IRS filings show the committee has been heavily backed by big business since its inception. Many of the same companies that give money to the committee also give money to ALEC and the Republican Governors Association.
Its biggest contributor by far is the U.S. Chamber of Commerce, which has given more than $11 million. Devon Energy Corporation has given nearly $2 million. Tobacco (Altria, Reynolds), pharmaceutical (GlaxoSmithKline, AstraZeneca), and health insurance (WellPoint) industries all give money.
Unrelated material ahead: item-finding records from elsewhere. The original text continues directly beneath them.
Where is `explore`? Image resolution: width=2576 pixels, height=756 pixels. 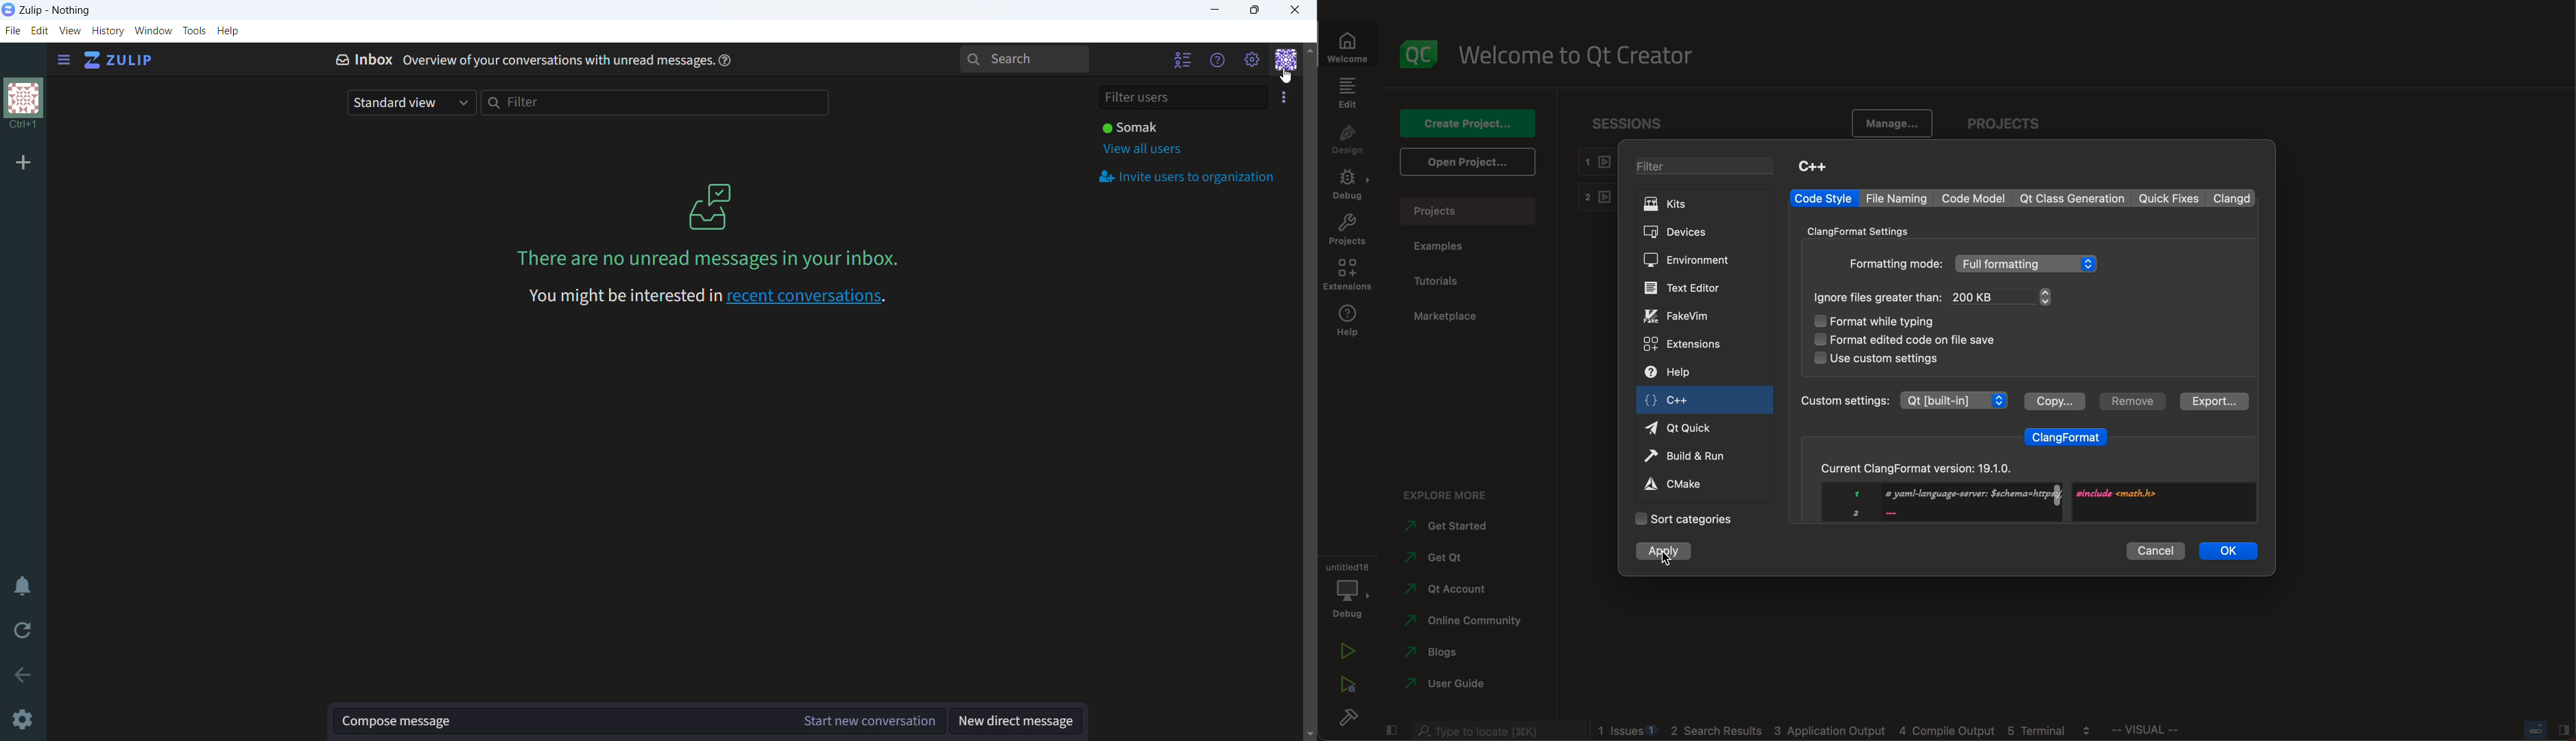 explore is located at coordinates (1453, 492).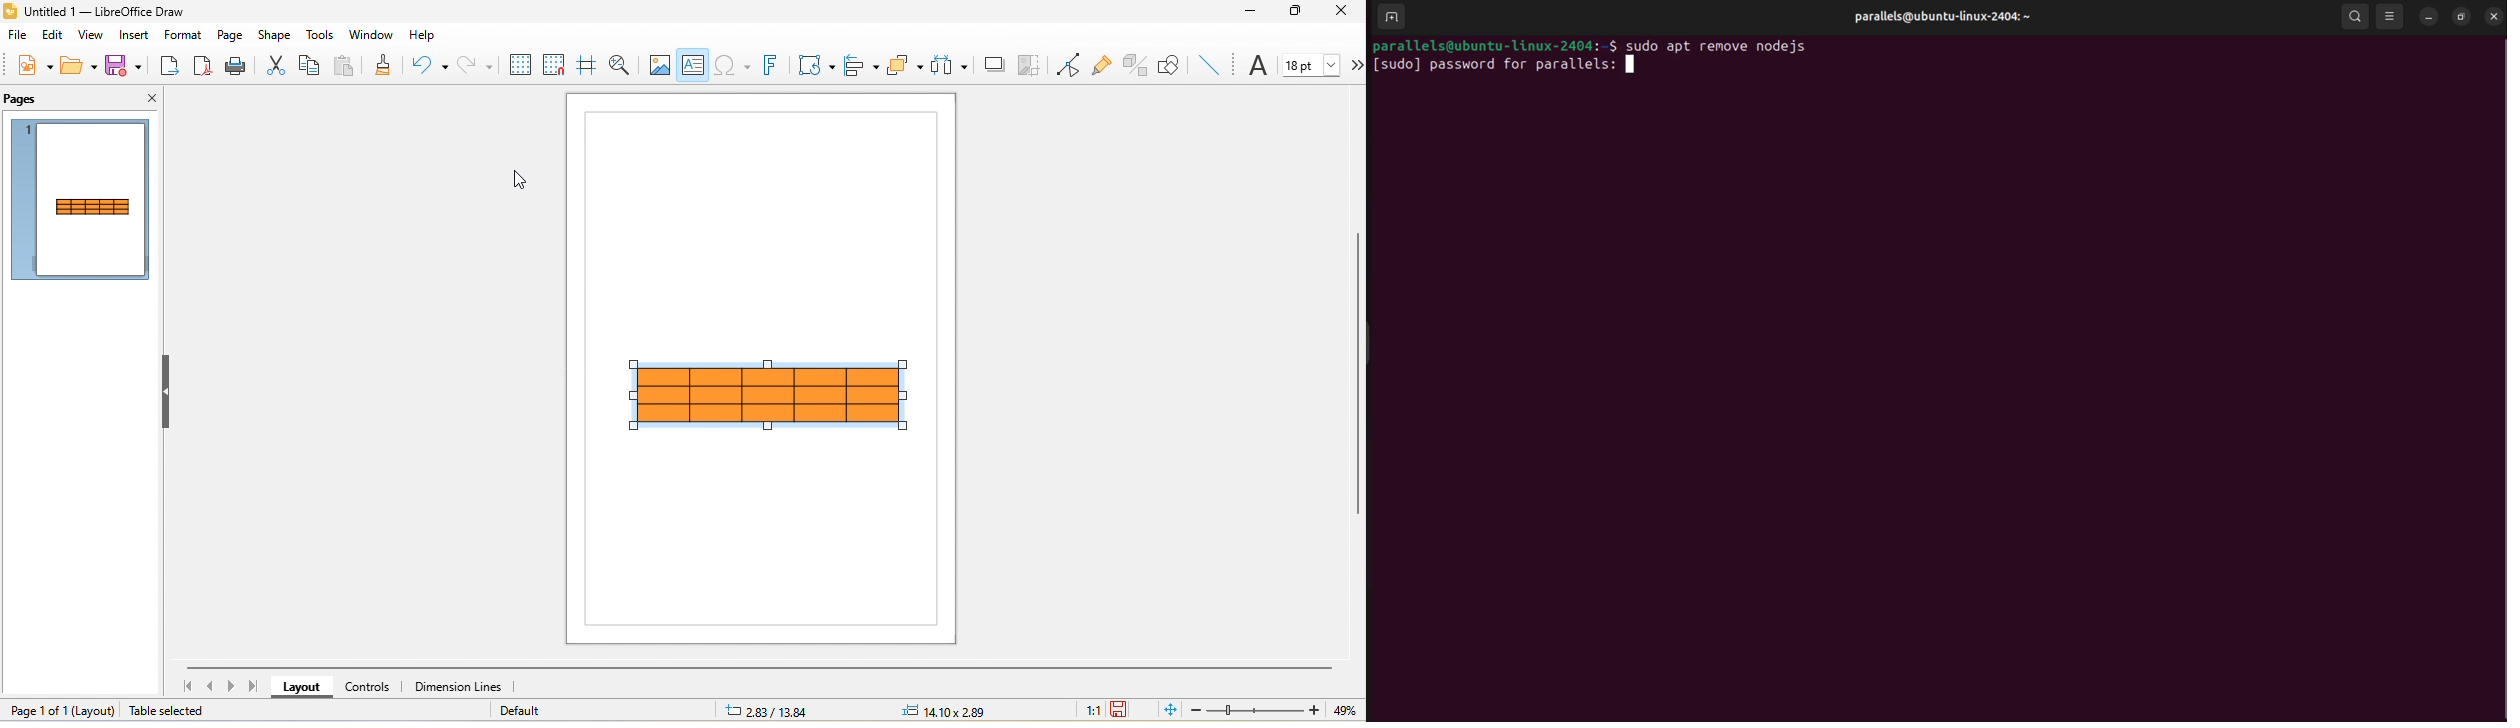 This screenshot has height=728, width=2520. I want to click on pages, so click(24, 99).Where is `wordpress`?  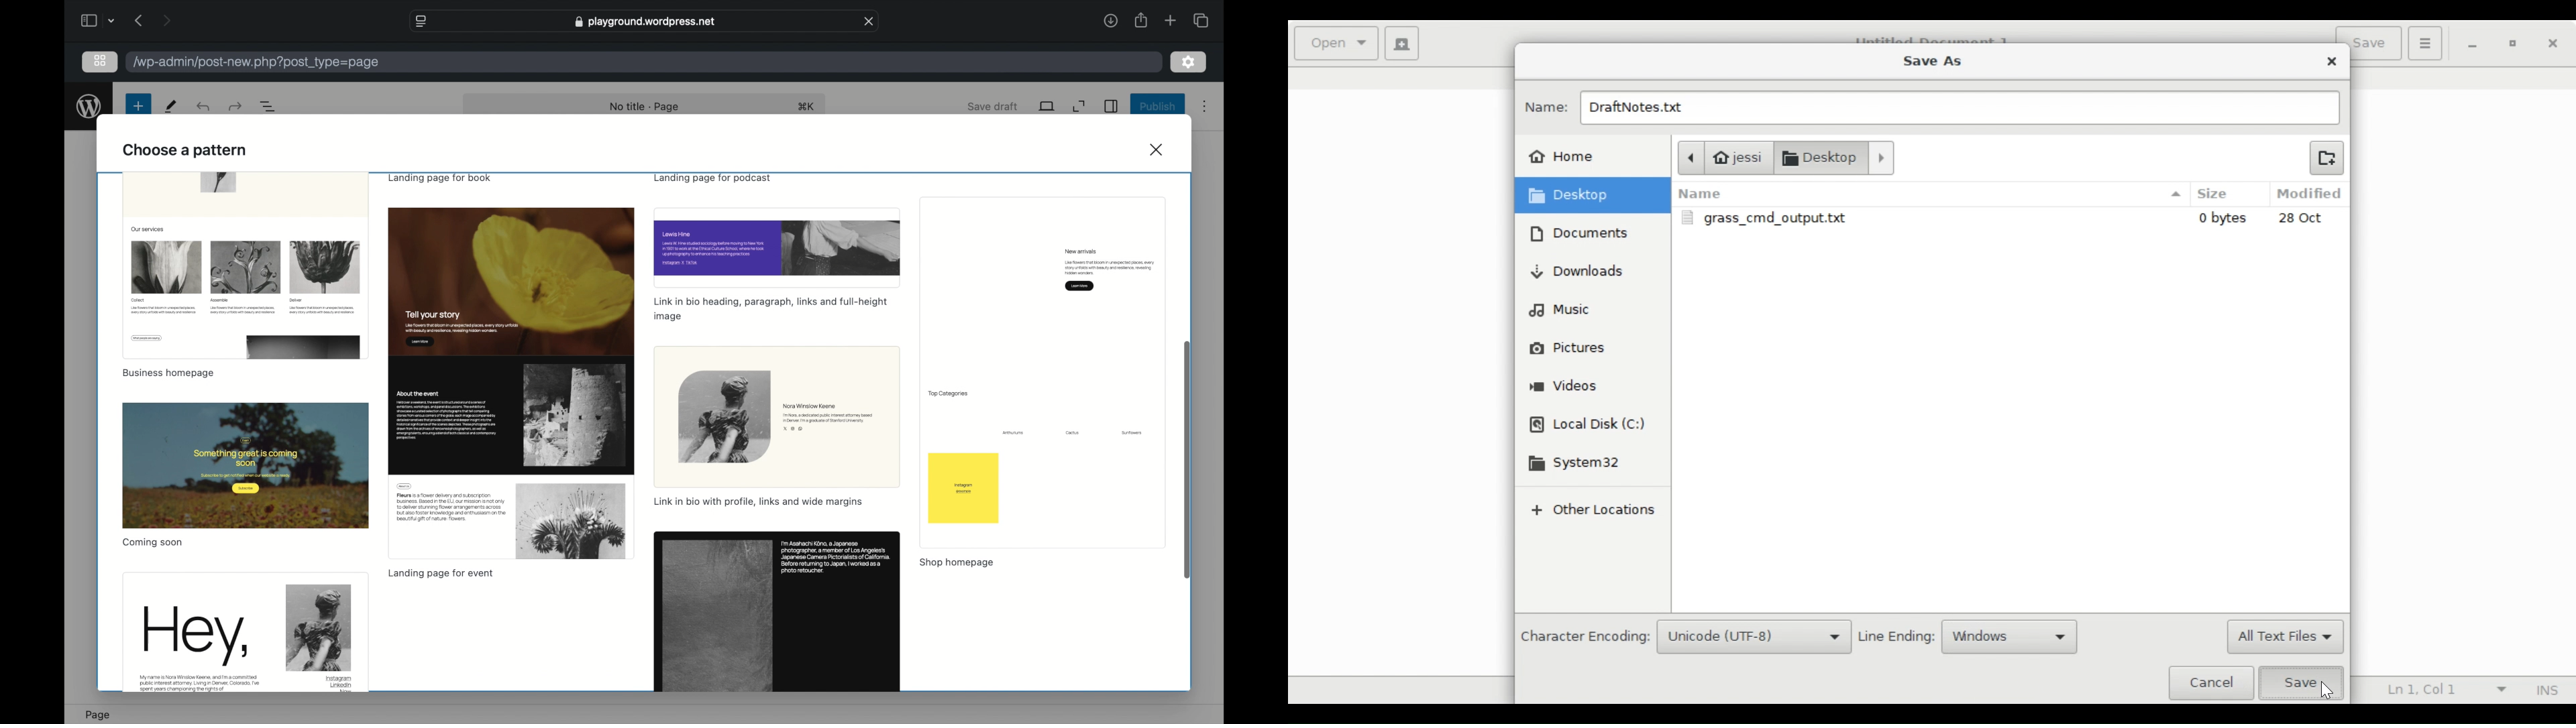 wordpress is located at coordinates (89, 107).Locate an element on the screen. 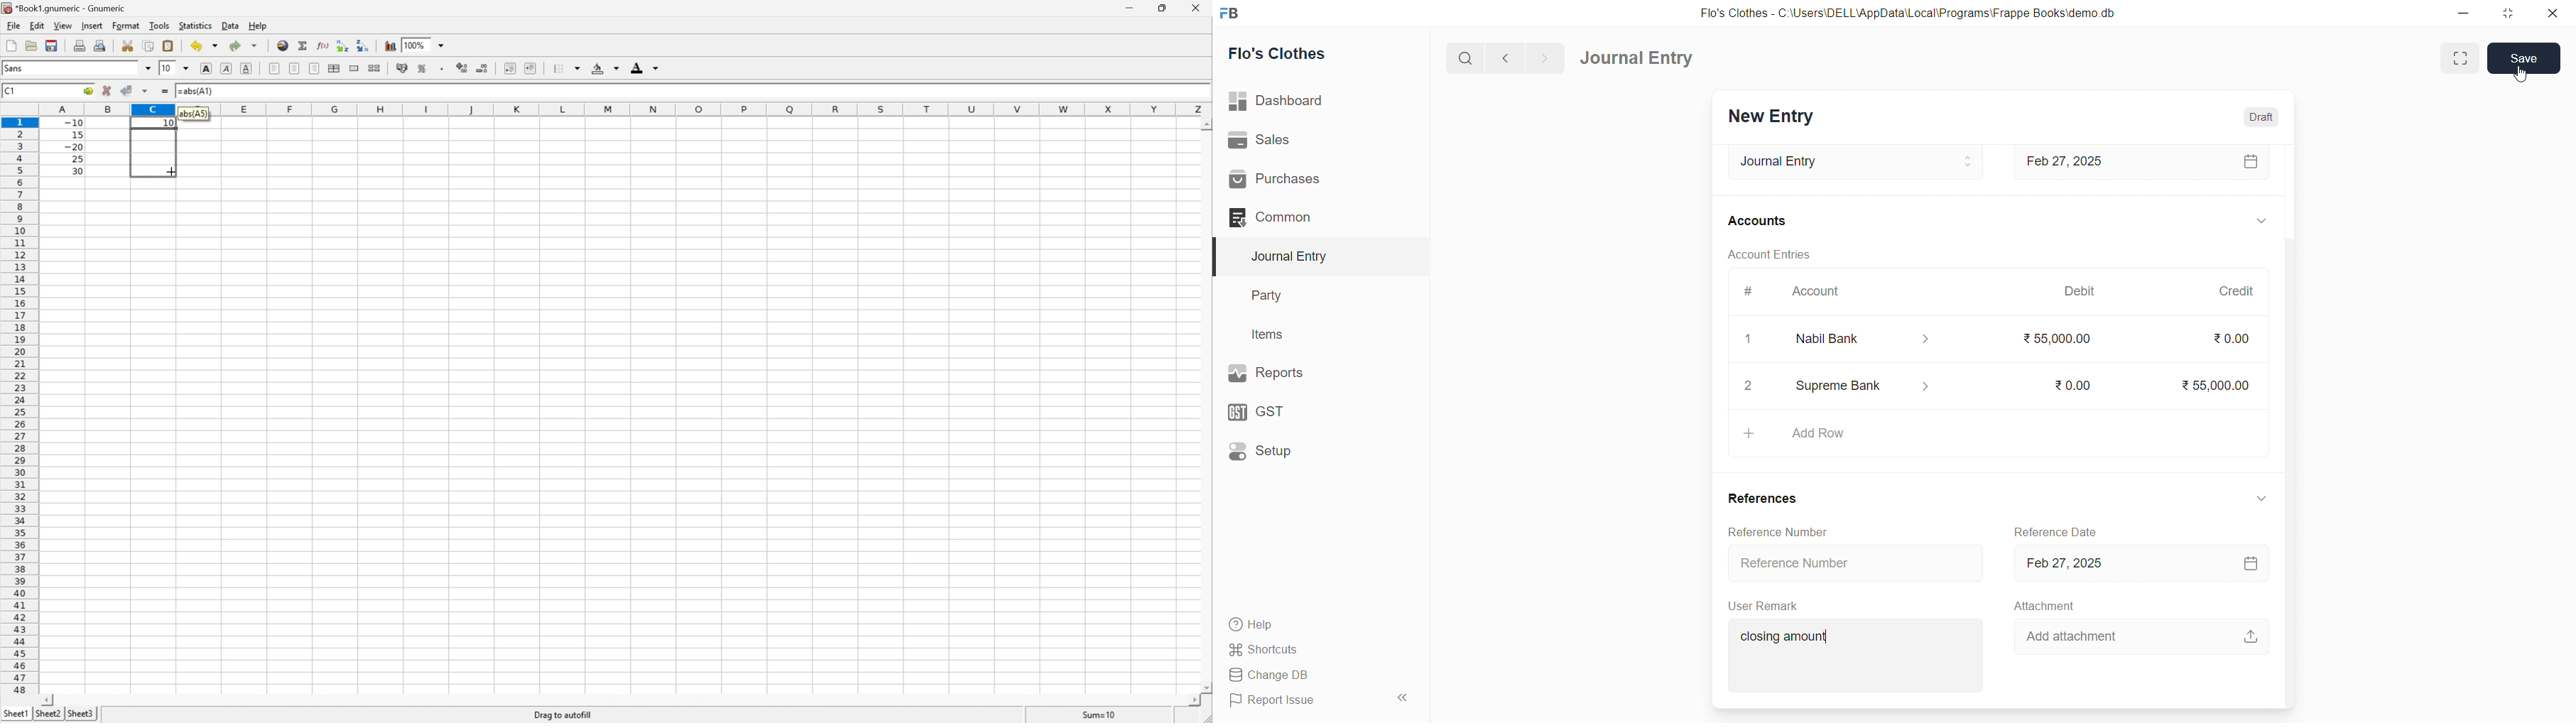  Flo's Clothes is located at coordinates (1285, 53).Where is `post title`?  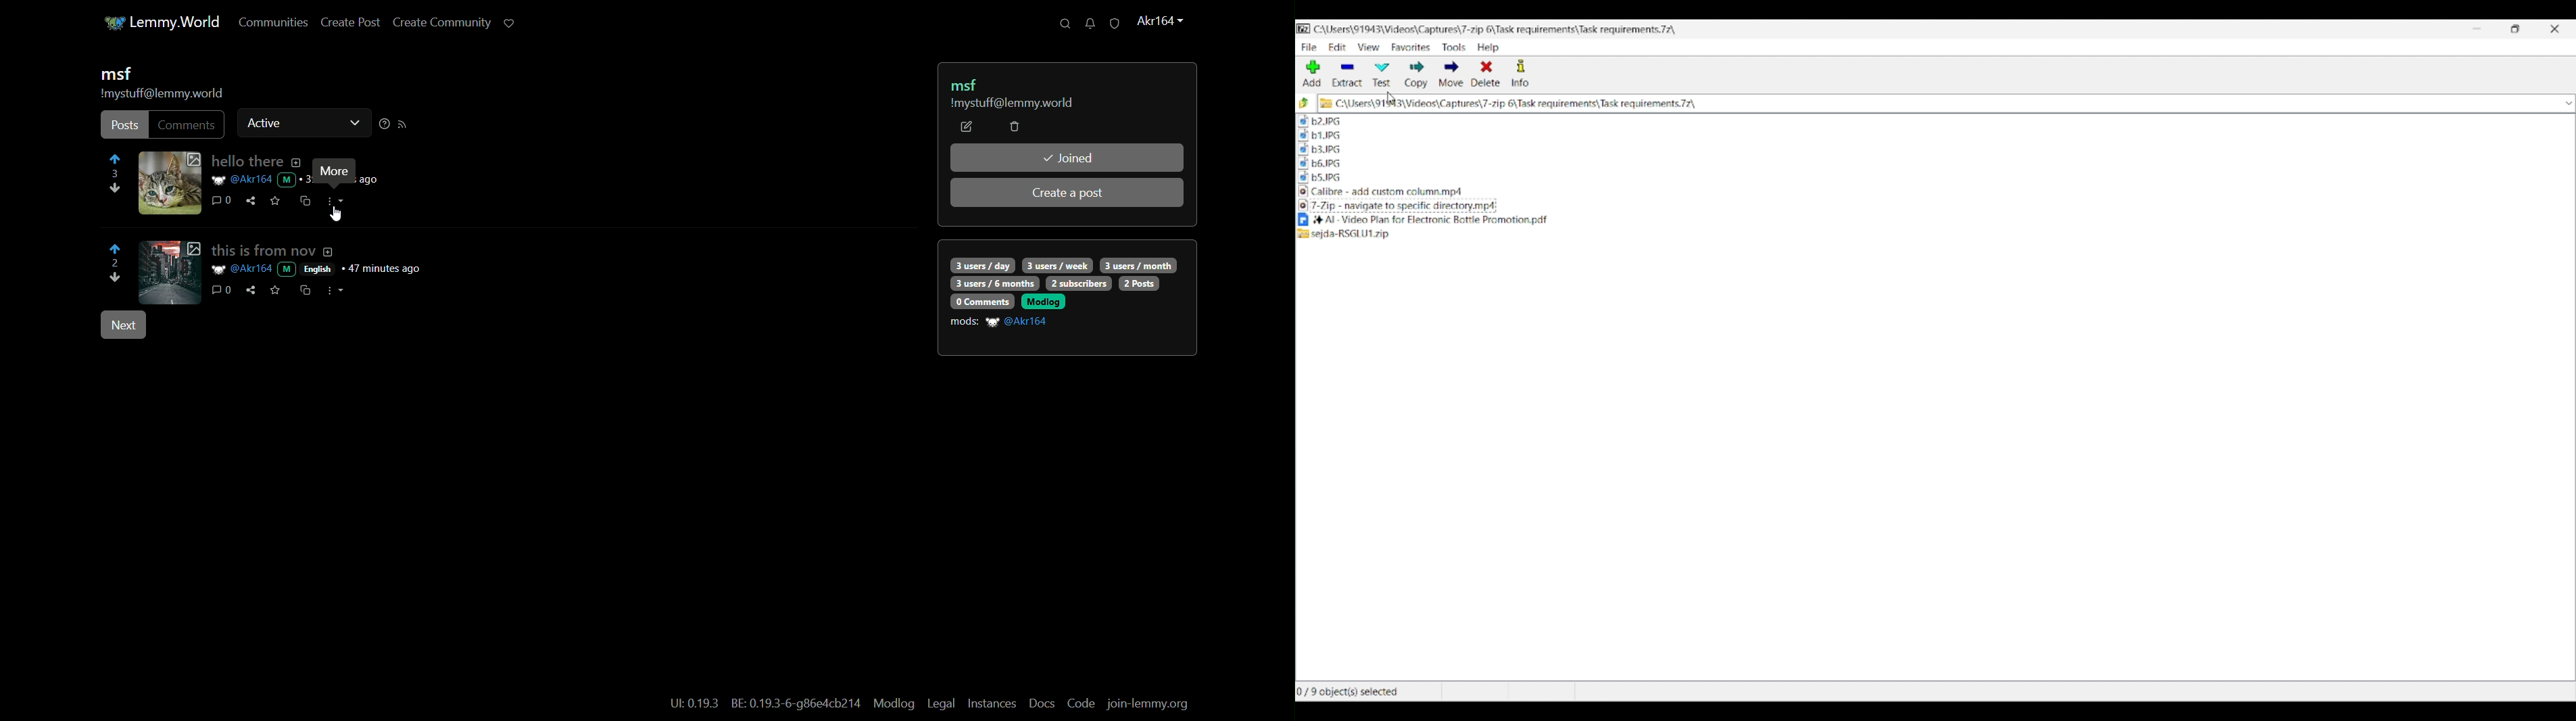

Ed Gillespie, former Republican National Committee chairman, leads the Republican State Leadership Committee. He also contracts with it. During 2010, his company, Ed Gillespie Strategies, received regular monthly consulting fees of $16,667.
American Crossroads, another 527 group, has donated $600,000 to the committee, ranking within the top twenty-five contributors. American Crossroads is the brainchild of Karl Rove and Gillespie.
What happened in Wisconsin in 2010 wasn’t unique. The RSLC helped flip twenty state legislative chambers from Democrat to Republican.
These new Republican majorities, along with the already-existing ones, put the GOP in charge of redistricting Congressional maps in seventeen states, including all of the House seats from the swing states of Michigan, Ohio, Pennsylvania, and Wisconsin.
Looking ahead to the 2012 election, the committee is expected to continue to focus on swing states such as Colorado, Florida, Nevada, Ohio, Virginia, and Wisconsin.
“Wisconsin remains a battleground state, and the RSLC will be aggressively involved in increasing our majority in 2012,” said Jankowski in a statement after Wisconsin’s summer recall elections. (The committee did not return phone calls or e-mails for comment.)
This summer it launched the Future Majority Project, an initiative to get women, young people, and Latinos to run for office as Republicans. It has set a goal to recruit at least 100 new Hispanic Republican candidates.
“The RSLC believes that cultivating change is best achieved through a bottom-up, state-level approach,” said Jankowski in a press release.
Which bring us back to Manny Perez. The Wisconsin GOP will have to do more than court prominent Latinos to get the support of Latino communities. But the memos reveal the GOP may not really be that interested in Latino votes after all. It just wants the appearance of it.